Этим способом я немедленно добился желаемого. В семь я вернулся в школу спокойным и бодрым и сумел поприветствовать за завтраком месье Пеле так же невозмутимо, как обычно; даже сердечно протянутая рука и лестное обращение mon fils [66]ласковым тоном, к которому месье в последние дни особенно часто прибегал в разговорах со мной, никак не задели меня, не побудили выказать чувств, которые хоть и были подавлены, но все еще пылали в моем сердце. Планов мести я не вынашивал, но угли костра, который разожгли в моей душе оскорбление и предательство, еще тлели, несмотря на старания потушить их. Бог свидетель, по натуре я не мстителен, я не стану ранить человека только потому, что отношусь к нему неприязненно или не доверяю ему, однако я верен своим выводам и чувствам: однажды сложившись, они не стираются так легко, как следы на песке.
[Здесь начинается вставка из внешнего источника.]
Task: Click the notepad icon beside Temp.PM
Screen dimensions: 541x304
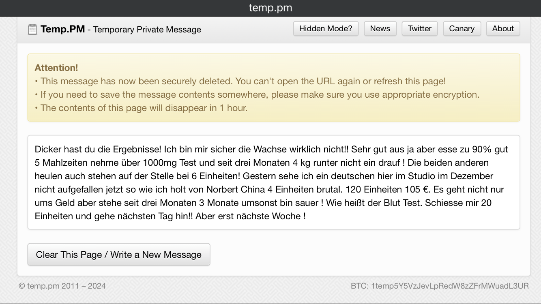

Стоило мне однажды убедиться, что взгляды моего друга несовместимы с моими, удостовериться, что на нем стоит несмываемое пятно изъяна, чуждого моим принципам, как он переставал быть моим другом. Так я порвал с Эдвардом. Но свое открытие, касавшееся Пеле, я сделал совсем недавно. Надо ли поступить с ним так же, как с остальными? Этим вопросом я задался, помешивая свой кофе половиной длинной хрустящей булочки (ложек нам не подавали). Пеле сидел напротив, его бледное лицо казалось таким же проницательным, как всегда, но осунувшимся больше обычного, а голубые глаза строго посматривали на мальчишек и учителей и благосклонно – на меня.
«Поживем – увидим», – наконец решил я и, отвечая на взгляд Пеле и его лживую, вкрадчивую улыбку, поблагодарил небо за то, что прошлой ночью додумался открыть окно и при свете полной луны узнал истинную цену улыбок этого двуличного человека. Мне казалось, что он почти в моей власти, потому что теперь я знал, каков он по натуре на самом деле, различал сквозь улыбки и лесть его душевное коварство, слышал в каждой гладкой фразе истолкованный внутренним голосом предательский подтекст.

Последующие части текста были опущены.